◆ YOUR OBJECTIVE:
Set every record down again, identical to the original.

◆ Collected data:
^^^^
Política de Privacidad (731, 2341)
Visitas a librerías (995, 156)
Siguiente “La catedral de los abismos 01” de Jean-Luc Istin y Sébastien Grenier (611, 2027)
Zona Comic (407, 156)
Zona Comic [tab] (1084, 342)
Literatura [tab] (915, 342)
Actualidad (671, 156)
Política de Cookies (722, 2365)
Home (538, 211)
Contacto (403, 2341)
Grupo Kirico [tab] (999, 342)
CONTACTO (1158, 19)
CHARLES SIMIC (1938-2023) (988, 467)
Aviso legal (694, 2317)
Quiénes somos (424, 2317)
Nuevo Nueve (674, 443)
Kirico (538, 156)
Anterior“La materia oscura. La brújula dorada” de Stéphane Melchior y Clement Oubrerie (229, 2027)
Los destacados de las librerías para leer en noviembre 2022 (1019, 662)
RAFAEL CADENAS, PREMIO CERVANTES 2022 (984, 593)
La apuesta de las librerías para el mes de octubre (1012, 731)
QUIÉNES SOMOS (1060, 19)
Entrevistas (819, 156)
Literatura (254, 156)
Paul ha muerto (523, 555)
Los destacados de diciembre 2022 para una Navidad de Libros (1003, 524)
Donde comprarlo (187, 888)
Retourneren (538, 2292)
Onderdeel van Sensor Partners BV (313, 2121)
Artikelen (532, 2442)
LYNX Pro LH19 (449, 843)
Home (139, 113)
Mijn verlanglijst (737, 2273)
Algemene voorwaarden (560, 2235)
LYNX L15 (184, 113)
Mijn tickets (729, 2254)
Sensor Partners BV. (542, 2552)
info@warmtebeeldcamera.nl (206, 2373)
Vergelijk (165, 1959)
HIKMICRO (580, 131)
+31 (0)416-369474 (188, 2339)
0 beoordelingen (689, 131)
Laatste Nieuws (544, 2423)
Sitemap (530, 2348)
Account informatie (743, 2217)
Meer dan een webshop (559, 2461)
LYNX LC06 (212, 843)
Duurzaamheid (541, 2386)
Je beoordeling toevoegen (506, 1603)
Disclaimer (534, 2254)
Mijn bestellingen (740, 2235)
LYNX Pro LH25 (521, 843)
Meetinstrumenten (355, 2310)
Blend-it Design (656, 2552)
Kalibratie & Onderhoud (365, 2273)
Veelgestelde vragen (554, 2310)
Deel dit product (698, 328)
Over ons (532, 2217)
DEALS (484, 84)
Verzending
^^^^
◆ RESULT OF THIS EXERCISE:
Política de Privacidad (731, 2341)
Visitas a librerías (995, 156)
Siguiente “La catedral de los abismos 01” de Jean-Luc Istin y Sébastien Grenier (611, 2027)
Zona Comic (407, 156)
Zona Comic [tab] (1084, 342)
Literatura [tab] (915, 342)
Actualidad (671, 156)
Política de Cookies (722, 2365)
Home (538, 211)
Contacto (403, 2341)
Grupo Kirico [tab] (999, 342)
CONTACTO (1158, 19)
CHARLES SIMIC (1938-2023) (988, 467)
Aviso legal (694, 2317)
Quiénes somos (424, 2317)
Nuevo Nueve (674, 443)
Kirico (538, 156)
Anterior“La materia oscura. La brújula dorada” de Stéphane Melchior y Clement Oubrerie (229, 2027)
Los destacados de las librerías para leer en noviembre 2022 (1019, 662)
RAFAEL CADENAS, PREMIO CERVANTES 2022 (984, 593)
La apuesta de las librerías para el mes de octubre (1012, 731)
QUIÉNES SOMOS (1060, 19)
Entrevistas (819, 156)
Literatura (254, 156)
Paul ha muerto (523, 555)
Los destacados de diciembre 2022 para una Navidad de Libros (1003, 524)
Donde comprarlo (187, 888)
Retourneren (538, 2292)
Onderdeel van Sensor Partners BV (313, 2121)
Artikelen (532, 2442)
LYNX Pro LH19 (449, 843)
Home (139, 113)
Mijn verlanglijst (737, 2273)
Algemene voorwaarden (560, 2235)
LYNX L15 (184, 113)
Mijn tickets (729, 2254)
Sensor Partners BV. (542, 2552)
info@warmtebeeldcamera.nl (206, 2373)
Vergelijk (165, 1959)
HIKMICRO (580, 131)
+31 (0)416-369474 (188, 2339)
0 beoordelingen (689, 131)
Laatste Nieuws (544, 2423)
Sitemap (530, 2348)
Account informatie (743, 2217)
Meer dan een webshop (559, 2461)
LYNX LC06 (212, 843)
Duurzaamheid (541, 2386)
Je beoordeling toevoegen (506, 1603)
Disclaimer (534, 2254)
Mijn bestellingen (740, 2235)
LYNX Pro LH25 (521, 843)
Meetinstrumenten (355, 2310)
Blend-it Design (656, 2552)
Kalibratie & Onderhoud (365, 2273)
Veelgestelde vragen (554, 2310)
Deel dit product (698, 328)
Over ons (532, 2217)
DEALS (484, 84)
Verzending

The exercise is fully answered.